■ Pixel coordinate grounding data ■
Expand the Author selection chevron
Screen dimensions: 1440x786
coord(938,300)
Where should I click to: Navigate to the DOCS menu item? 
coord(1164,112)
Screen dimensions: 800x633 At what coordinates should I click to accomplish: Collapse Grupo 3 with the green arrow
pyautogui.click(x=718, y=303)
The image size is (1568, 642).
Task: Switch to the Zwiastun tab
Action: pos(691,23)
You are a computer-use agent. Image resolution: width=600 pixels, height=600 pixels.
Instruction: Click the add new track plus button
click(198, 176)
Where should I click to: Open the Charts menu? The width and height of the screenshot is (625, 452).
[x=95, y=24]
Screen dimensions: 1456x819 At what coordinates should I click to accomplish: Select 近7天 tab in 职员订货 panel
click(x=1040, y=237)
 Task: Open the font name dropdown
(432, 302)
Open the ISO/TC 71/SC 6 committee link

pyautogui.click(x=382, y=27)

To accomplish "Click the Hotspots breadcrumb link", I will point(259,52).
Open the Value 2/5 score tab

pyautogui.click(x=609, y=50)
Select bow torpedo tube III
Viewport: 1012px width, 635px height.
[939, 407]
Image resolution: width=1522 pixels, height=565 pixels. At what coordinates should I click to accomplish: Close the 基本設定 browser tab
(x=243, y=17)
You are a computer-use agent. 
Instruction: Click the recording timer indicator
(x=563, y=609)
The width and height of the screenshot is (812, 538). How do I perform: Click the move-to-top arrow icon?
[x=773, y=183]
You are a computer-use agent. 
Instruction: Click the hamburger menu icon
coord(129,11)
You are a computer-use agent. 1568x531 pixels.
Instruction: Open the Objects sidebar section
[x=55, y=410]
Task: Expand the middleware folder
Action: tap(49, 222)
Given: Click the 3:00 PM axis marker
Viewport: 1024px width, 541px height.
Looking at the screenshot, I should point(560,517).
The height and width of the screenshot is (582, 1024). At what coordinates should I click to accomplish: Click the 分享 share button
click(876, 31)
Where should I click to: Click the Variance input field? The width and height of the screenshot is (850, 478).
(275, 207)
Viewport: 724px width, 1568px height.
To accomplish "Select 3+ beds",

■ PROBLEM TO SOLVE ■
Reproduce all of the data. Leave every line unchanged.

■ WRITTEN SOLUTION ■
Expand the Author selection chevron
Screen dimensions: 1440x786
coord(938,300)
Where should I click to: Navigate to the DOCS menu item? 
coord(1164,112)
Screen dimensions: 800x633 At what coordinates should I click to accomplish: Collapse Grupo 3 with the green arrow
pyautogui.click(x=718, y=303)
The image size is (1568, 642).
Task: Switch to the Zwiastun tab
Action: pos(691,23)
You are a computer-use agent. Image resolution: width=600 pixels, height=600 pixels.
Instruction: Click the add new track plus button
click(198, 176)
Where should I click to: Open the Charts menu? The width and height of the screenshot is (625, 452).
[x=95, y=24]
Screen dimensions: 1456x819 At what coordinates should I click to accomplish: Select 近7天 tab in 职员订货 panel
click(x=1040, y=237)
 Task: Open the font name dropdown
(432, 302)
Open the ISO/TC 71/SC 6 committee link

pyautogui.click(x=382, y=27)

To accomplish "Click the Hotspots breadcrumb link", I will point(259,52).
Open the Value 2/5 score tab

pyautogui.click(x=609, y=50)
Select bow torpedo tube III
Viewport: 1012px width, 635px height.
[939, 407]
Image resolution: width=1522 pixels, height=565 pixels. At what coordinates should I click to accomplish: Close the 基本設定 browser tab
(x=243, y=17)
You are a computer-use agent. 
Instruction: Click the recording timer indicator
(x=563, y=609)
The width and height of the screenshot is (812, 538). How do I perform: Click the move-to-top arrow icon?
[x=773, y=183]
You are a computer-use agent. 
Instruction: Click the hamburger menu icon
coord(129,11)
You are a computer-use agent. 1568x531 pixels.
Instruction: Open the Objects sidebar section
[x=55, y=410]
Task: Expand the middleware folder
Action: tap(49, 222)
Given: Click the 3:00 PM axis marker
Viewport: 1024px width, 541px height.
Looking at the screenshot, I should point(560,517).
The height and width of the screenshot is (582, 1024). At what coordinates should I click to accomplish: Click the 分享 share button
click(876, 31)
Where should I click to: Click the Variance input field? The width and height of the screenshot is (850, 478).
(275, 207)
Viewport: 724px width, 1568px height.
To accomplish "Select 3+ beds",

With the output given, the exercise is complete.